ARQUIVO ABERTO
MEMÓRIAS QUE VIRAM HISTÓRIAS
Por que não publiquei Glauber
Rio, 1977
Passados dois meses, ninguém havia respondido. O carteiro só trazia contas a pagar. Mas recebemos uma, aparentemente o primeiro retorno. Muito curioso, abri o envelope e fui direto à assinatura. Ilegível. Li o texto datilografado em duas páginas de papel A4 e, nas primeiras linhas, identifiquei um dos destinatários da nossa busca por livros novos.
A assinatura era de Glauber Rocha. Ele queria publicar a sua obra e mencionava "vários livros" e especialmente uma história do cinema.
Na carta de junho de 1977, Glauber escrevia:"minha 'História do Cinema' tem mil páginas [], é um livro original porque eu revelo entrevistas inéditas com cineastas do mundo todo e conto a História do ponto de vista de um cineasta que viveu por dentro da cozinha. [...] Conto a verdadeira história do Cinema Novo, 15 anos de política e cultura. Não existe bibliografia de cinema que preste no Brasil".
E encerrava assim: "Não quero enviar originais pelo Correio. Mandem alguém ou venham aqui". Através de amigos no Rio consegui o telefone dele. Liguei, ele mesmo atendeu e combinamos uma reunião dois dias depois no Rio.
Saí de Porto Alegre com chuva e frio e cheguei ao Rio sob um sol feérico que brilhava num céu sem nuvens. Deixei minha pequena bagagem no hotel e fui direto ao edifício na Lagoa.
Ao sair do elevador, senti um cheiro forte de maconha. Segui o rastro que estava no ar e cheguei ao apê 201, emprestado por um amigo psiquiatra a Glauber Rocha e a sua namorada, uma deslumbrante loura colombiana.
Ao entrar no apartamento com vista para a lagoa Rodrigo de Freitas, Glauber ofereceu-me uma poltrona, uma cerveja e começou um longo, brilhante e exaltado monólogo sobre sua obra como escritor e sobre o potencial cinematográfico que a história do Rio Grande do Sul possuía. Ele sugeria uma filmagem da Guerra dos Farrapos com Marlon Brando no papel do líder da revolução, Bento Gonçalves.
"Eu ligo pra ele e faço o convite. Ele me conhece. Vou propor uma participação na bilheteria." E sugeria ainda que Sônia Braga fosse Anita Garibaldi. "Ela nasceu para ser a Anita", disse. Por fim, mostrou-me dois calhamaços datilografados com cerca de 500 páginas cada um.

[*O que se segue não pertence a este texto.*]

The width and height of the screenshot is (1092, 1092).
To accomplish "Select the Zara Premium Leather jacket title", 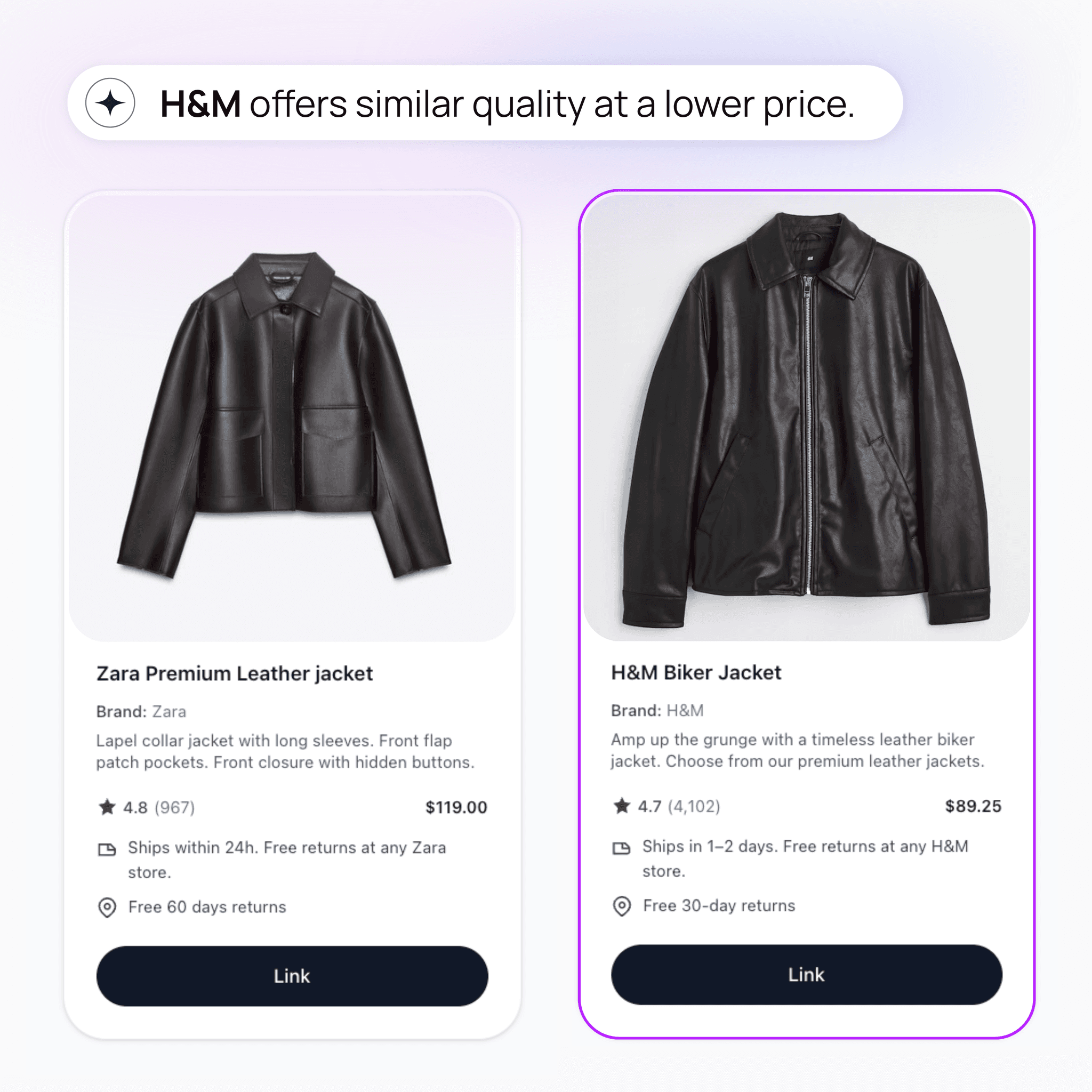I will [x=235, y=674].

O primeiro era uma coletânea de "ensaios e observações filosóficas", e o segundo era um "romance épico" que se chamaria "Django", baseado na vida de João Goulart, o Jango. "Depois eu mostro a História do Cinema."
Eu observava perplexo aquela explosão verborrágica. Ele tinha uma fluência impressionante. Falava sobre o momento de abrandamento da ditadura, da genialidade de Golbery do Couto e Silva, o chefe do Gabinete Civil, que seria o "grande artífice do desmonte do regime", era "o gênio da raça", expressão que ele repetia sempre quando se referia ao Golbery e que acabou ficando célebre.
Depois de quatro horas ouvindo discursos, fui embora. Combinamos que eu retornaria no outro dia. Foi o que fiz. Lá chegando, tudo aconteceu como no dia anterior; mais uma sessão de discursos brilhantes. Ele falava, falava e, de tempos em tempos, fazia uma longa pausa arfando, exausto. Descansava um pouco e voltava a falar, falar.
A conversa (monólogo) acabou no começo da noite porque sua mulher lembrou que os dois tinham uma exibição especial de "Dona Flor e seus Dois Maridos", o filme de Bruno Barreto. Combinei de voltar no dia seguinte para acertar os detalhes do contrato e pegar os originais dos livros. Foi o que fiz.
Cheguei às 15h e toquei a campainha. A loura atendeu a porta e, sem me convidar para entrar, disse constrangida: "o Glauber não pode atender, mas manda dizer que desistiu de publicar os seus livros". E encerrou o assunto, fechando a porta na minha cara.
Fiquei ali parado por uns dois minutos tentando absorver aquele desfecho surreal. À noite voltei para Porto Alegre. Sem livro nenhum, mas pelo menos com esta curiosa história para contar.